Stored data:
*-*-*

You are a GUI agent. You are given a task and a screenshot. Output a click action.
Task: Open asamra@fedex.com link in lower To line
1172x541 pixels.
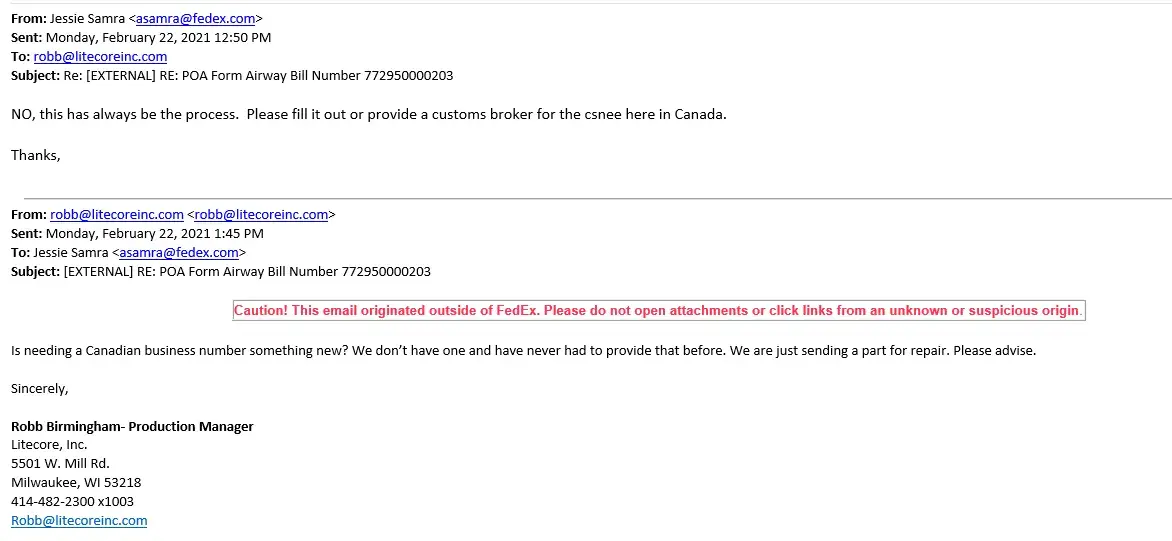[x=179, y=253]
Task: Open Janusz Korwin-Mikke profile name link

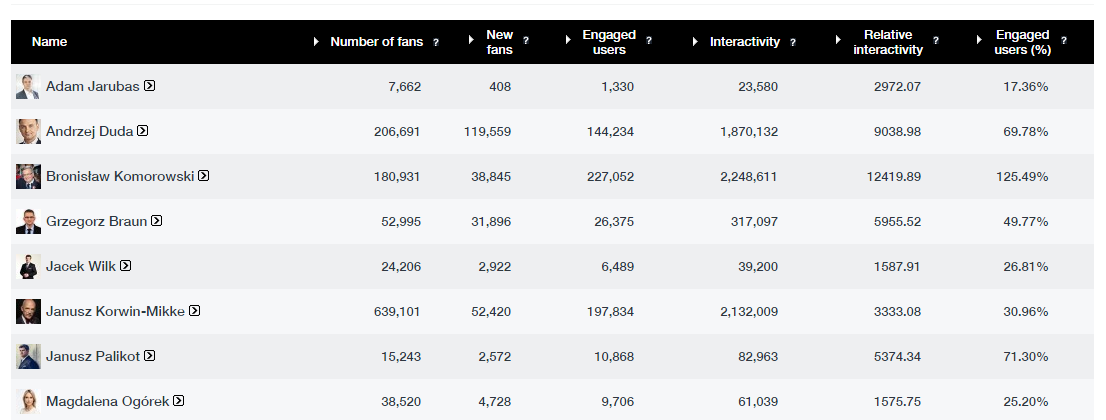Action: click(x=115, y=311)
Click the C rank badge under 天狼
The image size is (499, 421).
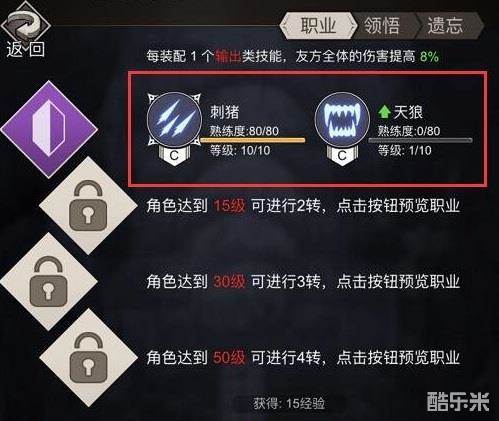[342, 155]
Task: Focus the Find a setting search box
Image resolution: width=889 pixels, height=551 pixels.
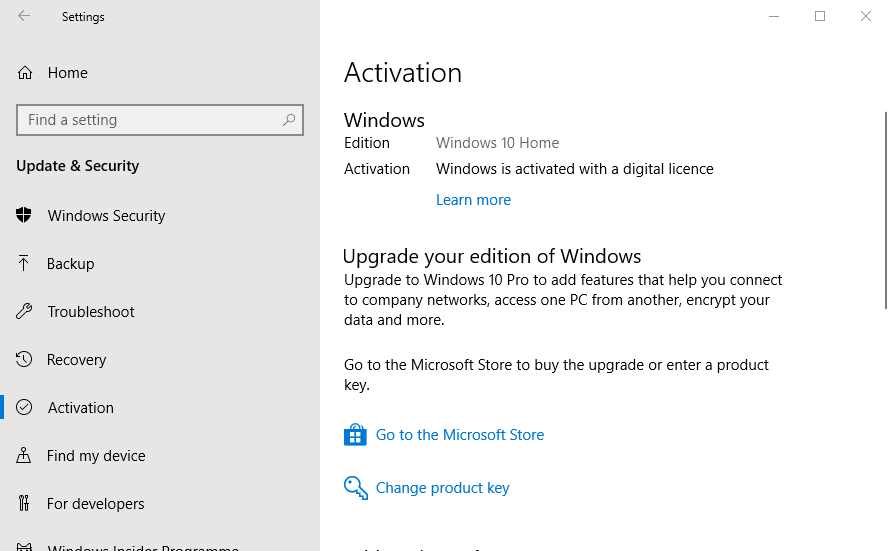Action: 150,120
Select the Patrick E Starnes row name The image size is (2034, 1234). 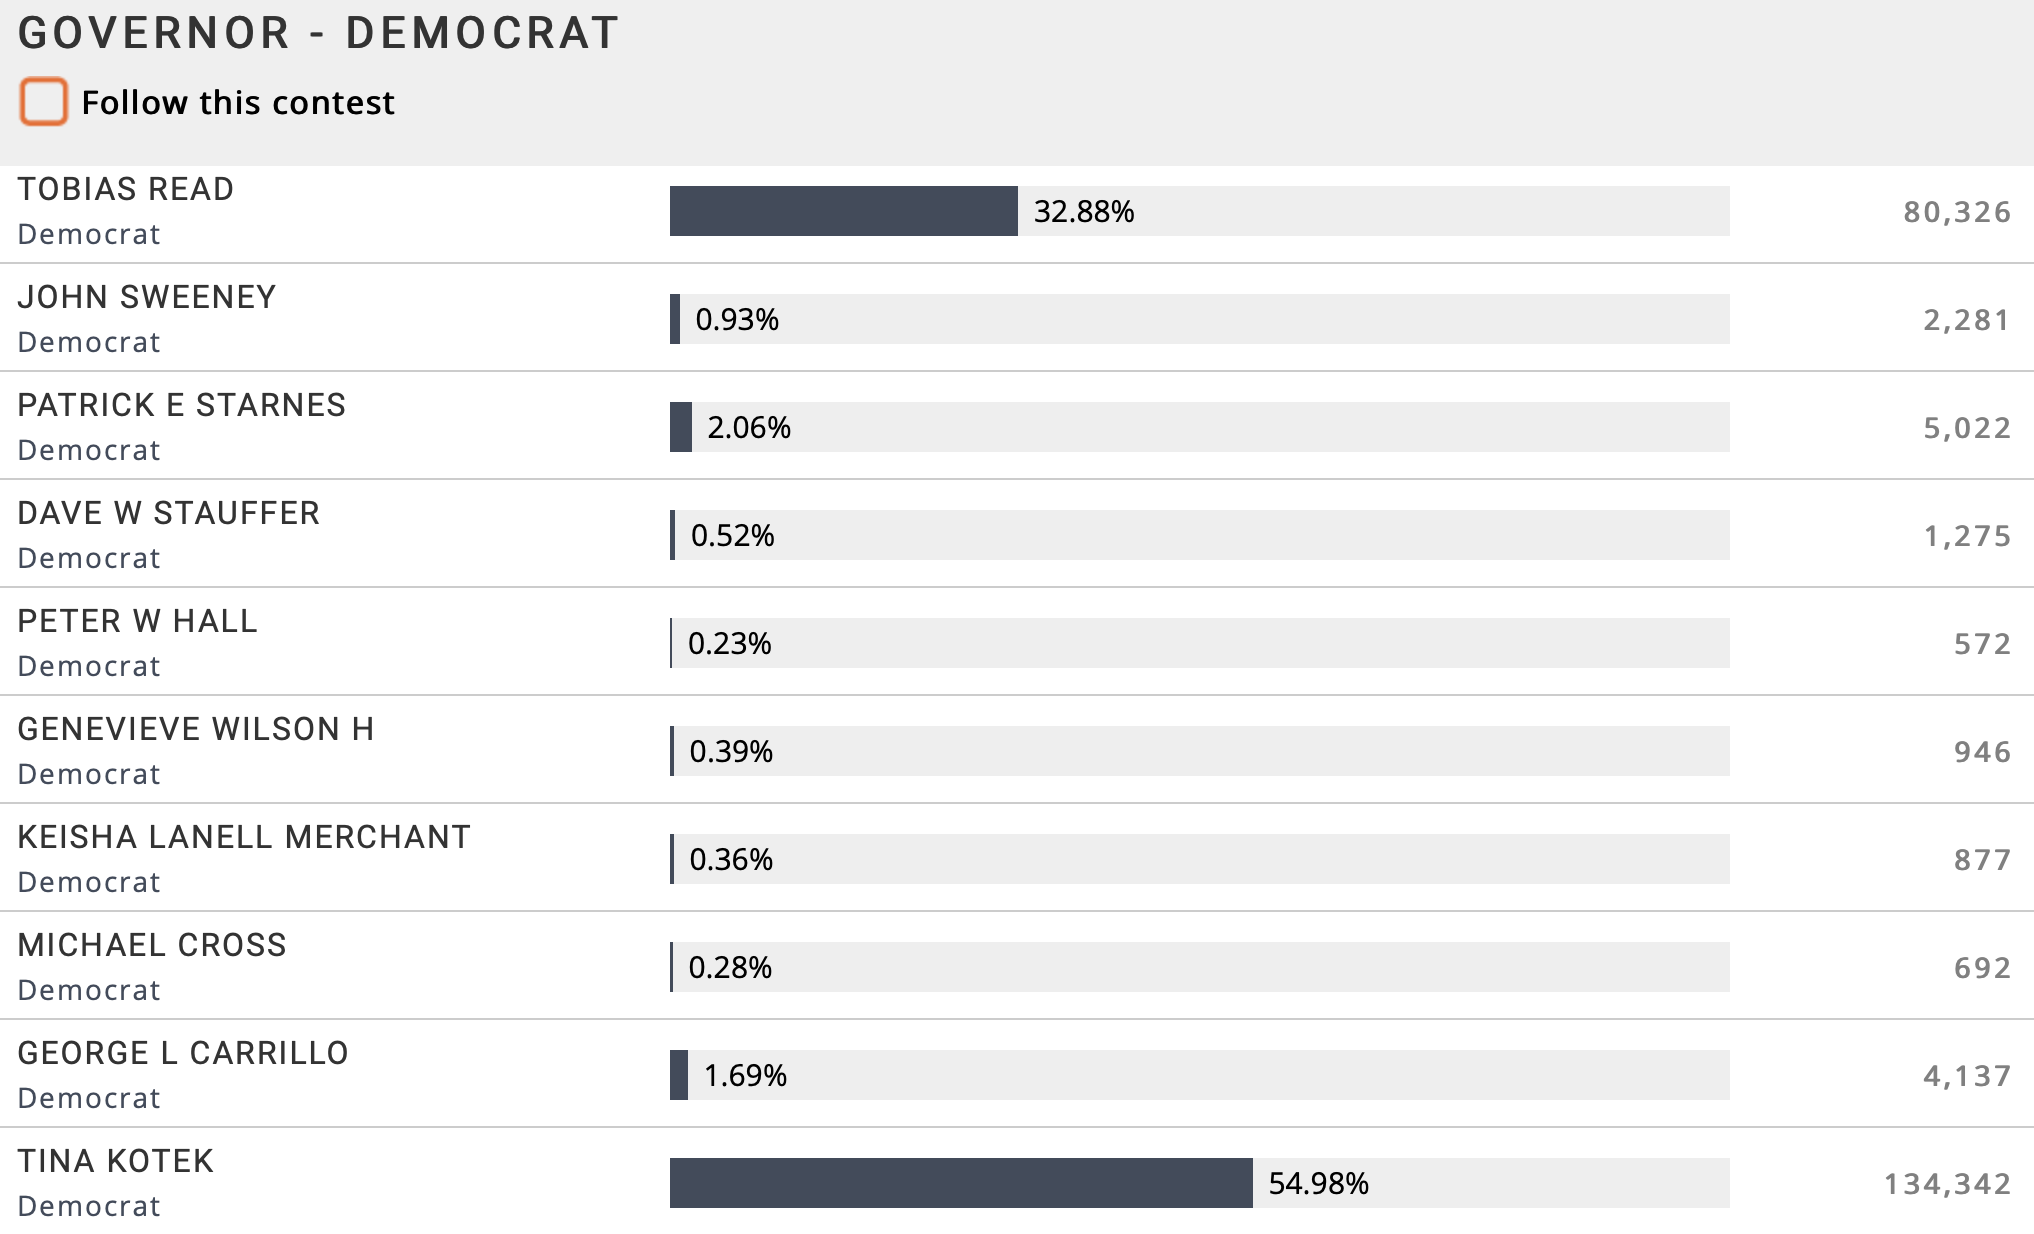point(182,405)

*-*-*

ASSIGNMENT:
In the answer, include exactly the lines from the top of the entries through the line containing "Task: Focus the Find a setting search box", and nothing else, not even the pictures.

PROBLEM SOLUTION:
You are a GUI agent. You are given a task and a screenshot. Output a click action.
Task: Open asamra@fedex.com link in lower To line
1172x541 pixels.
[x=179, y=253]
Task: Open Janusz Korwin-Mikke profile name link

Action: click(x=115, y=311)
Click the C rank badge under 天狼
The image size is (499, 421).
[342, 155]
Task: Focus the Find a setting search box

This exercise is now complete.